Secret Hideaway & Sneak Preview

One hundred thousand projects at once. I must really like being busy! With certainty I love a space to be busy in, so I’d like to invite you into my cozy little studio.
aurelia's hideout @ Liverpool street studios
One of the best things about being a postgraduate research student in the school of Art, Architecture & Design at the University of South Australia is Liverpool Street Studios. A manky, dusty building in the city (with resident crickets!) that we privileged few get a little spot to think, make messes and test theories in. Aside from the fact that it’s constantly under threat of bring taken away from us, it’s a sanctuary.
My practice really needs a sanctuary away from home – my work involves a lot of play, and is there anything more fun to play with than Mummy’s things? My boys don’t seem to think so.
Having that breathing room has given me a lot of space to work through ideas, to do over and to think much, much bigger.

Liverpool Street Studios includes the Liverpool Street Gallery – a generous “white cube” (with lots of poorly placed doors and power outlets) that students can use to test out ideas in a contemporary gallery setting.
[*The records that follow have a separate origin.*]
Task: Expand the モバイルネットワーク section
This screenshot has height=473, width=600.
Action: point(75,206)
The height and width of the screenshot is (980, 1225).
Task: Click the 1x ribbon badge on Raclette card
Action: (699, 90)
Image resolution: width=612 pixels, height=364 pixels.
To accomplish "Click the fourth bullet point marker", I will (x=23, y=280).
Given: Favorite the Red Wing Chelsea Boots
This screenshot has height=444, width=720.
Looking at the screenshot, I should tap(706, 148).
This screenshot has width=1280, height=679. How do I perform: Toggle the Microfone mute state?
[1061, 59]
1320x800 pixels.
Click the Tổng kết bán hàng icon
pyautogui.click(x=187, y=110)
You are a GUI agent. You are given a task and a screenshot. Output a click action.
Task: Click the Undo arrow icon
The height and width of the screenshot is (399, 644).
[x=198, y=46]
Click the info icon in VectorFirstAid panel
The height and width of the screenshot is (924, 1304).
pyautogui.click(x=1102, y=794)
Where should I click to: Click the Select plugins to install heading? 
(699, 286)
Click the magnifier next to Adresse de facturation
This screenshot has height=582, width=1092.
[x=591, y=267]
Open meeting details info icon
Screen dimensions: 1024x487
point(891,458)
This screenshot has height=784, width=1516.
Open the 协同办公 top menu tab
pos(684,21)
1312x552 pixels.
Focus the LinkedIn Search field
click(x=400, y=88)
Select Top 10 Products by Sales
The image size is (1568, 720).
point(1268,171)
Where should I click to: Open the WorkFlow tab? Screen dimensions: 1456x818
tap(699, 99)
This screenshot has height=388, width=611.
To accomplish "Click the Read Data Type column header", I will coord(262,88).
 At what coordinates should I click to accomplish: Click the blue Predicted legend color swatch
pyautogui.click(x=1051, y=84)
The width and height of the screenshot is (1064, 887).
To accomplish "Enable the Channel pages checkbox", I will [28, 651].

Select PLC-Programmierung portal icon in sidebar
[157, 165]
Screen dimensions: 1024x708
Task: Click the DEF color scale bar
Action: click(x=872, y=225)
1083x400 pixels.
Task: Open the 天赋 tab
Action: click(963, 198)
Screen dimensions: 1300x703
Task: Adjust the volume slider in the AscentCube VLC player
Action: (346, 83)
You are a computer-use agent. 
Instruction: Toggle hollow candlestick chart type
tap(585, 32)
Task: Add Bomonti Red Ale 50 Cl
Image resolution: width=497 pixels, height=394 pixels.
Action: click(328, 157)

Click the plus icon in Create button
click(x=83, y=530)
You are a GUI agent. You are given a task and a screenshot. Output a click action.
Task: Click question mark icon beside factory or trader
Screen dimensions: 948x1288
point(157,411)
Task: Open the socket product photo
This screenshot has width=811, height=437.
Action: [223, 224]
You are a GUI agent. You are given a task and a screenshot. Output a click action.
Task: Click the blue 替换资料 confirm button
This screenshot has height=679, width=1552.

On each Friday morning during the semester two research students present their work in a “silent critique” situation. The silent part is the creator of the work, who can’t say anything about the project until they are invited to speak or answer questions at the end of the session. Everyone is welcome, and most postgraduate visual art students make an effort to attend as much as possible. Sometimes I think it’s like a really involved game of pictionary – lots of formidable intellects responding to and puzzling over the objects placed before them.
As a student/researcher this critique opportunity is a great way to find out if your artefacts are working in the way you hope they do. Often the audience’s response is quite surprising, but always illuminating.
It is also very valuable to see other students projects grow and develop – right up to the projects conclusion at final exhibition which are often held in established galleries.
I’ve talked about some of my research before, here are some phone shots of the install from my last critique in November 2011:

natural magic critique installationOne of the criticisms of my work from the PIP Festival was that the images were so small it was hard to figure out how they were made. That made a lot of sense to me, so I tested out the work at a new scale: enormous.
anamorphic glass dome instrument
The glass piece above functions as an instrument to explain how the photographs are made, while also being an intriguing object in it’s own right. The convex dome is unevenly frosted with two clear “peep holes” on either side. You can almost make out the distorted images hiding beneath the surface of the glass, but when viewed from the peep holes the anamorphic images jump out or run away from you. This was my first attempt.